== Problem details ==
The records below are to be duplicated character for character.

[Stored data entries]
::::

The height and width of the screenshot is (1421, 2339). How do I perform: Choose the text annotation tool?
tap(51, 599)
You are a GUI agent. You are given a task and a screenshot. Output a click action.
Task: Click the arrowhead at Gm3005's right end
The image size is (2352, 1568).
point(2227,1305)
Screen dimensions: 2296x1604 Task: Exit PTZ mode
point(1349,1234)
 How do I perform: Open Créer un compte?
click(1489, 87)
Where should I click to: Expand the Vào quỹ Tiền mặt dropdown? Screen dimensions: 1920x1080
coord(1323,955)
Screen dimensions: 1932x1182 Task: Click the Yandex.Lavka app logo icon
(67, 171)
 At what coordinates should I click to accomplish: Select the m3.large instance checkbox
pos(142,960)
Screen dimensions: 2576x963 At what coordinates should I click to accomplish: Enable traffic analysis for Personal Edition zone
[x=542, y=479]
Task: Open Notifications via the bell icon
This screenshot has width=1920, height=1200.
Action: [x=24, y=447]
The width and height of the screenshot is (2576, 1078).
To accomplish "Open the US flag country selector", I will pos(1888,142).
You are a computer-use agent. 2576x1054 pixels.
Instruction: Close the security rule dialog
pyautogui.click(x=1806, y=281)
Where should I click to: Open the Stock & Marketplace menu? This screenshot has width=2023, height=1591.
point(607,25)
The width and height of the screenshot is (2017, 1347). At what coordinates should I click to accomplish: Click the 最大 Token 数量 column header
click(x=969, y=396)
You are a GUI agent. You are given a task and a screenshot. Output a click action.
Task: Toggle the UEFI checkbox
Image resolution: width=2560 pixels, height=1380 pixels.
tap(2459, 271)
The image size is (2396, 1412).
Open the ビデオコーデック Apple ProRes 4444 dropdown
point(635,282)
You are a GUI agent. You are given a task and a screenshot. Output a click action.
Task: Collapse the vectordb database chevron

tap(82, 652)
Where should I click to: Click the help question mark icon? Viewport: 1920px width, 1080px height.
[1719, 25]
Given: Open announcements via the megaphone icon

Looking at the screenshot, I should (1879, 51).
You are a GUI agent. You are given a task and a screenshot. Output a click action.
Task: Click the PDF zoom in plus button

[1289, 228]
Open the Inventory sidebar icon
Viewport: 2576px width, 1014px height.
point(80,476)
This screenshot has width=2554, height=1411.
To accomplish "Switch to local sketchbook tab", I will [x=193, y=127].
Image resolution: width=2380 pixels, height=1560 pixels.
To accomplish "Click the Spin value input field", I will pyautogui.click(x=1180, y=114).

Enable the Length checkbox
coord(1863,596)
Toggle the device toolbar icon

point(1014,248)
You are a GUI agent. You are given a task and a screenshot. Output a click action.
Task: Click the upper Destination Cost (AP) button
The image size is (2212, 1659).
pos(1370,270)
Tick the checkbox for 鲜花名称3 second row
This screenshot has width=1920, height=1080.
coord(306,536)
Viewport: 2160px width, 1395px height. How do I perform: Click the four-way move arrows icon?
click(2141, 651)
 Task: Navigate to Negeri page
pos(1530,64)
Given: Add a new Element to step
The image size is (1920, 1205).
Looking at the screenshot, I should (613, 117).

::::

== Answer space ==
The height and width of the screenshot is (1421, 2339). How do I perform: Choose the text annotation tool?
tap(51, 599)
You are a GUI agent. You are given a task and a screenshot. Output a click action.
Task: Click the arrowhead at Gm3005's right end
The image size is (2352, 1568).
point(2227,1305)
Screen dimensions: 2296x1604 Task: Exit PTZ mode
point(1349,1234)
 How do I perform: Open Créer un compte?
click(1489, 87)
Where should I click to: Expand the Vào quỹ Tiền mặt dropdown? Screen dimensions: 1920x1080
coord(1323,955)
Screen dimensions: 1932x1182 Task: Click the Yandex.Lavka app logo icon
(67, 171)
 At what coordinates should I click to accomplish: Select the m3.large instance checkbox
pos(142,960)
Screen dimensions: 2576x963 At what coordinates should I click to accomplish: Enable traffic analysis for Personal Edition zone
[x=542, y=479]
Task: Open Notifications via the bell icon
This screenshot has width=1920, height=1200.
Action: [x=24, y=447]
The width and height of the screenshot is (2576, 1078).
To accomplish "Open the US flag country selector", I will pos(1888,142).
You are a computer-use agent. 2576x1054 pixels.
Instruction: Close the security rule dialog
pyautogui.click(x=1806, y=281)
Where should I click to: Open the Stock & Marketplace menu? This screenshot has width=2023, height=1591.
point(607,25)
The width and height of the screenshot is (2017, 1347). At what coordinates should I click to accomplish: Click the 最大 Token 数量 column header
click(x=969, y=396)
You are a GUI agent. You are given a task and a screenshot. Output a click action.
Task: Toggle the UEFI checkbox
Image resolution: width=2560 pixels, height=1380 pixels.
tap(2459, 271)
The image size is (2396, 1412).
Open the ビデオコーデック Apple ProRes 4444 dropdown
point(635,282)
You are a GUI agent. You are given a task and a screenshot. Output a click action.
Task: Collapse the vectordb database chevron

tap(82, 652)
Where should I click to: Click the help question mark icon? Viewport: 1920px width, 1080px height.
[1719, 25]
Given: Open announcements via the megaphone icon

Looking at the screenshot, I should (1879, 51).
You are a GUI agent. You are given a task and a screenshot. Output a click action.
Task: Click the PDF zoom in plus button

[1289, 228]
Open the Inventory sidebar icon
Viewport: 2576px width, 1014px height.
point(80,476)
This screenshot has width=2554, height=1411.
To accomplish "Switch to local sketchbook tab", I will [x=193, y=127].
Image resolution: width=2380 pixels, height=1560 pixels.
To accomplish "Click the Spin value input field", I will pyautogui.click(x=1180, y=114).

Enable the Length checkbox
coord(1863,596)
Toggle the device toolbar icon

point(1014,248)
You are a GUI agent. You are given a task and a screenshot. Output a click action.
Task: Click the upper Destination Cost (AP) button
The image size is (2212, 1659).
pos(1370,270)
Tick the checkbox for 鲜花名称3 second row
This screenshot has width=1920, height=1080.
coord(306,536)
Viewport: 2160px width, 1395px height. How do I perform: Click the four-way move arrows icon?
click(2141, 651)
 Task: Navigate to Negeri page
pos(1530,64)
Given: Add a new Element to step
The image size is (1920, 1205).
Looking at the screenshot, I should (613, 117).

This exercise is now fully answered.